The time delay (period T ₁₂ ) between when the transistor Q shuts off and when the switching transistor GTR shuts off is a cause of impediments to increasing the oscillation frequency, but this invention solves this problem with the following configuration. are doing. In other words, in order to make the tracking of the switching transistor GTR more sensitive, the current
All you have to do is increase IB ₂ and make the residual energy on the secondary side of the transformer T ₂ almost zero. Therefore, in the present invention, a resistor R ₃ and a diode D ₁ are connected between the base and emitter of the transistor GTR.
However, a diode _D4 is further provided in parallel with the resistor _R2 . Now the base of the transistor GTR
When the second voltage between the emitters ends, the residual energy on the secondary side of the transformer T ₂ is transferred to the diode D ₄ and the resistor R ₃
and discharge rapidly through diode D ₃ .
Therefore, the conduction time _T12 of this current _IB2 is shortened, and the timing of shutting off the switching transistor GTR is brought forward. Note that the dashed line curve in the figure shows the operating curve according to the conventional example, and is indicated by the IB ₂ energization time T ₁₂ '.

In this way, the energy in the transformer T ₂ is quickly and completely discharged, so the next time transistor Q conducts, sufficient current will flow through the primary side of the transformer T ₂ and the voltage VC ₁ will have a large value. Because it will be,
If induced on the secondary side, the base current IB ₁ will also have a sufficient value, and as a result, the current IB ₂ can also have a sufficient value.
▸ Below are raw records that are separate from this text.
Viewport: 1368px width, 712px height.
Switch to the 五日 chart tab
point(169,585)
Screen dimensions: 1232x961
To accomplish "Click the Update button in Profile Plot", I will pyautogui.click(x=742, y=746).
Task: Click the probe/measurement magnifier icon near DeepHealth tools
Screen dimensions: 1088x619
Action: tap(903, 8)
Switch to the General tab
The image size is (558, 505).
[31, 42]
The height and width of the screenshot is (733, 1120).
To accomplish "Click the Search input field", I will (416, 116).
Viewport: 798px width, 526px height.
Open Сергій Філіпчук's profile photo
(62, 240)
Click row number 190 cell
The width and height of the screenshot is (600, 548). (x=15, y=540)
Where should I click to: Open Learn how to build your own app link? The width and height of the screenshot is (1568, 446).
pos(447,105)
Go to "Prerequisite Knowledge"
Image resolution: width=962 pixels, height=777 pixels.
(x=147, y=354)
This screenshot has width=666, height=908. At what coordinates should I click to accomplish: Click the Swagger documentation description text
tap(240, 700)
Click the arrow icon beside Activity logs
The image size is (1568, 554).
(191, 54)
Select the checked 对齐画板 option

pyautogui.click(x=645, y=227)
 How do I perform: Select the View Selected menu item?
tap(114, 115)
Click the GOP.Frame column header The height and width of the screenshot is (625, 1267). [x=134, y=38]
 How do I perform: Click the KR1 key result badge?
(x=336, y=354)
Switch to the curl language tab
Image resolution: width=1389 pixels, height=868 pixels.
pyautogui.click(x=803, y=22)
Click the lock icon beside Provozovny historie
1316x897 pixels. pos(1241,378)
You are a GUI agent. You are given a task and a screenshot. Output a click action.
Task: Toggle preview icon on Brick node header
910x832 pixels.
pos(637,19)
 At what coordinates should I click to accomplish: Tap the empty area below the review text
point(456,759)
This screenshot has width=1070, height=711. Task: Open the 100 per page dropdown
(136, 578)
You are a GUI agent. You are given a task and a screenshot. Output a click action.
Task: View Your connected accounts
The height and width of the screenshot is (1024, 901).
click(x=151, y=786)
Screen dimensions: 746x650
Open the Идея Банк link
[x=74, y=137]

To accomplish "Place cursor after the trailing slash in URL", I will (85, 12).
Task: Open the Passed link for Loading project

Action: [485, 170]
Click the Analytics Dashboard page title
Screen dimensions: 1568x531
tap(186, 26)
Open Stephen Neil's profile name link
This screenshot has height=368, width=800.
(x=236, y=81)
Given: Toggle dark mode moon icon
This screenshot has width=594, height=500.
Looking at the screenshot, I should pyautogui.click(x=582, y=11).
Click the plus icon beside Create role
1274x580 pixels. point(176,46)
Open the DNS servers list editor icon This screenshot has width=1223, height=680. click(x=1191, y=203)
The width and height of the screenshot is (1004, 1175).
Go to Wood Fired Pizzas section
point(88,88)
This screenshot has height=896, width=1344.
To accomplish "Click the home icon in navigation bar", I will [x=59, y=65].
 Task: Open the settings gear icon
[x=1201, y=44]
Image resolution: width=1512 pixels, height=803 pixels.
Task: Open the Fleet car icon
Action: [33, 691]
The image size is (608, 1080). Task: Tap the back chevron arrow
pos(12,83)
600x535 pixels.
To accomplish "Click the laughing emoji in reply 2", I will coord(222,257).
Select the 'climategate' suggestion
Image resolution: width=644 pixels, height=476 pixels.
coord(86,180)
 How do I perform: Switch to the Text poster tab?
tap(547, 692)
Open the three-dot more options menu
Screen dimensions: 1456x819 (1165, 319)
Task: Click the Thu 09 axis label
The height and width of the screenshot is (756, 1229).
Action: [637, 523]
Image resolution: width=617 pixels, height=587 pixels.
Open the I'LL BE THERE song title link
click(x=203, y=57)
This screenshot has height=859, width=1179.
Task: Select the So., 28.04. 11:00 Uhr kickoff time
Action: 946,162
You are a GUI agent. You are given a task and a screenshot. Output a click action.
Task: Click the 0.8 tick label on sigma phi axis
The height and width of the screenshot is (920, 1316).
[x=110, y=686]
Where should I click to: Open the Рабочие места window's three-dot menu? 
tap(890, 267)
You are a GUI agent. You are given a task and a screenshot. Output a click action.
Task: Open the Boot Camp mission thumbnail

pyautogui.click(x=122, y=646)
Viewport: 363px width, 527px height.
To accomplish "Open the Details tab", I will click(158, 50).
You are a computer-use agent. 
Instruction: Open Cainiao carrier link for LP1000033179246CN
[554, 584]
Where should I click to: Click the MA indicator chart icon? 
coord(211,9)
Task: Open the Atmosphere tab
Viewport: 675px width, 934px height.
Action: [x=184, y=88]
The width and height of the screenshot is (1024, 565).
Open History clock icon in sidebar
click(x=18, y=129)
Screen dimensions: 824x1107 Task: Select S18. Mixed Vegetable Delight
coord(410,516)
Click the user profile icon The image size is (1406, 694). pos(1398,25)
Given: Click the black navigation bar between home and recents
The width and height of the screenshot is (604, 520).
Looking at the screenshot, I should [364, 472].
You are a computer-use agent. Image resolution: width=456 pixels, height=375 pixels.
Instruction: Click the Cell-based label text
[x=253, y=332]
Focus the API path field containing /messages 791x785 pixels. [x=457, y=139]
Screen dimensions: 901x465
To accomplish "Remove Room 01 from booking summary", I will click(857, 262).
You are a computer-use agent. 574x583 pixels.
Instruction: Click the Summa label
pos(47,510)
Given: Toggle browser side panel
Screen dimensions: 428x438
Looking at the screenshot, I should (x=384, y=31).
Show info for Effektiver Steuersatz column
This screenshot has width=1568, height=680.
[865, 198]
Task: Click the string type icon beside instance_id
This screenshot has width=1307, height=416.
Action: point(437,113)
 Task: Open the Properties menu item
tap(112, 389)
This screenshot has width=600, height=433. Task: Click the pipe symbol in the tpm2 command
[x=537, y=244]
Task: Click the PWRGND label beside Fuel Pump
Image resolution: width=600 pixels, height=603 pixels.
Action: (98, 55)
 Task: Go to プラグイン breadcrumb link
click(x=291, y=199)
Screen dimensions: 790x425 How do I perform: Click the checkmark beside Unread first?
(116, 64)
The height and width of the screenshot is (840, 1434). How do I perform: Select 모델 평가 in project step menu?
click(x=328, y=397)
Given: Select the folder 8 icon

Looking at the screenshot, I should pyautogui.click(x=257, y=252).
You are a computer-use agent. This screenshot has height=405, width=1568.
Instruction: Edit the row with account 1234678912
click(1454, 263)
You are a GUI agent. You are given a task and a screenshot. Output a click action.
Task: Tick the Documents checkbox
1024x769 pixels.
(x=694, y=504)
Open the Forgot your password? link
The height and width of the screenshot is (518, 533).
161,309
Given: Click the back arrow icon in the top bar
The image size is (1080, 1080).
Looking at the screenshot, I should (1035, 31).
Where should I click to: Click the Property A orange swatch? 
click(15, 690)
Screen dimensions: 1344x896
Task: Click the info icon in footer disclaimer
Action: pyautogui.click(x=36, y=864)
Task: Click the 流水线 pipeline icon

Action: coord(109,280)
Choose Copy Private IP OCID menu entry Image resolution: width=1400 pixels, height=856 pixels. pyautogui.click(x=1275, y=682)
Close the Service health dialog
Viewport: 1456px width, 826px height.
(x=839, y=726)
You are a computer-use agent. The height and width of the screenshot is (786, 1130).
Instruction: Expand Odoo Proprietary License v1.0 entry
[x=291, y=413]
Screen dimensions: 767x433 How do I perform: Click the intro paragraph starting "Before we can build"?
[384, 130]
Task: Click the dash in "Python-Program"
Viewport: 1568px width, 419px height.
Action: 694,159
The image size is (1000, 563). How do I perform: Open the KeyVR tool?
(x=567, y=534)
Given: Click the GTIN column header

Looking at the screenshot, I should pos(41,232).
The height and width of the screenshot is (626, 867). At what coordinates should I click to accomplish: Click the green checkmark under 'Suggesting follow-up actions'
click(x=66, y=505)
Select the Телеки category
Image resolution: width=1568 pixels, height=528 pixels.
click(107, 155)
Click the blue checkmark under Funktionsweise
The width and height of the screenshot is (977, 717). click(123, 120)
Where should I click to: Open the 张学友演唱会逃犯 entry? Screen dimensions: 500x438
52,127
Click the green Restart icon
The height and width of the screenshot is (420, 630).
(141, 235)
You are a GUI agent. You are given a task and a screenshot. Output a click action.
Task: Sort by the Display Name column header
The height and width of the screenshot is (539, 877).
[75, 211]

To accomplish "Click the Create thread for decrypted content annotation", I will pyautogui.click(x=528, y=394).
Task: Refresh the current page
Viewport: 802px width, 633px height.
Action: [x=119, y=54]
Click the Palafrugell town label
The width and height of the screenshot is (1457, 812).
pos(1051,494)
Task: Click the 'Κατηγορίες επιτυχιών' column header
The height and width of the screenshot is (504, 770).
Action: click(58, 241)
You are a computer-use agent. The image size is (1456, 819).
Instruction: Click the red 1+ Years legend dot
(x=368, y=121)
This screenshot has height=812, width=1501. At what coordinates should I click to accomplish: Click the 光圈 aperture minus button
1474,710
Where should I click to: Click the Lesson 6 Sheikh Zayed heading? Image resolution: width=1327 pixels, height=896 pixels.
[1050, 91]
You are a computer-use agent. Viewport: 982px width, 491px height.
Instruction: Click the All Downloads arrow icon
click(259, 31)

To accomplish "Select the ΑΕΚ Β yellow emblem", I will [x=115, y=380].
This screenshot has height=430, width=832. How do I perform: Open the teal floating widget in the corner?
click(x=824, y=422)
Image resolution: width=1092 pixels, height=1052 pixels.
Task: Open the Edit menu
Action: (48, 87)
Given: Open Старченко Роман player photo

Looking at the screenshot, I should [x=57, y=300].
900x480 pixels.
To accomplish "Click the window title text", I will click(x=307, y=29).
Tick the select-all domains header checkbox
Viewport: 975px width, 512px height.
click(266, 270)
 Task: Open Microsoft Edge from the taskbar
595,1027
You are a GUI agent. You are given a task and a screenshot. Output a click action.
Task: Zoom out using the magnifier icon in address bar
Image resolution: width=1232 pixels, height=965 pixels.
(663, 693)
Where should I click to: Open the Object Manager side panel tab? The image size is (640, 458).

This allows the on/off operation of the switching transistor GTR to closely follow the on/off operation of the transistor Q.

As explained above, according to the present invention, since the cutoff response operation of the switching transistor is accelerated, the oscillation frequency of the inverter can be reduced from the current 30 KHz.
to approximately 60KHz, making it possible to heat 18-8 stainless steel pots, which had previously been considered an inefficient load.

[Brief explanation of the drawing]

Fig. 1 is a circuit block diagram of an embodiment of the induction heating cooker of the present invention, Fig. 2 is a specific circuit diagram of the drive circuit in the embodiment, and Figs. 3 and 4 are explanations of the operation of the embodiment. FIG. 3...Top plate, 4...Magnetic pot, 5...
...Trigger circuit, 6...Amplification circuit, 7...Drive circuit, CT...Current transformer, _T1 , _T2 ...Transformer.

Claims (1)

[Scope of utility model registration request] A low frequency pulsating current power source, a work coil and a switching transistor connected in series with this pulsating current power source, a resonant capacitor and a diode respectively connected in parallel with this switching transistor, and generating a trigger pulse of a predetermined period. In an induction heating cooker including a trigger circuit and a drive circuit that operates in response to the generation of a trigger pulse from the trigger circuit and drives the switching transistor, the drive circuit becomes conductive in response to the generation of the trigger pulse. a transistor, and a transformer with a primary coil connected between the collector (emitter) of this transistor and the pulsating current power supply,
The secondary coil of this transformer is connected to the base of the switching transistor through a parallel circuit of a resistor and a diode, and a diode and a resistor are connected between the base and emitter of the switching transistor to forcibly invert the transistor. An induction heating cooker characterized by connecting a series circuit.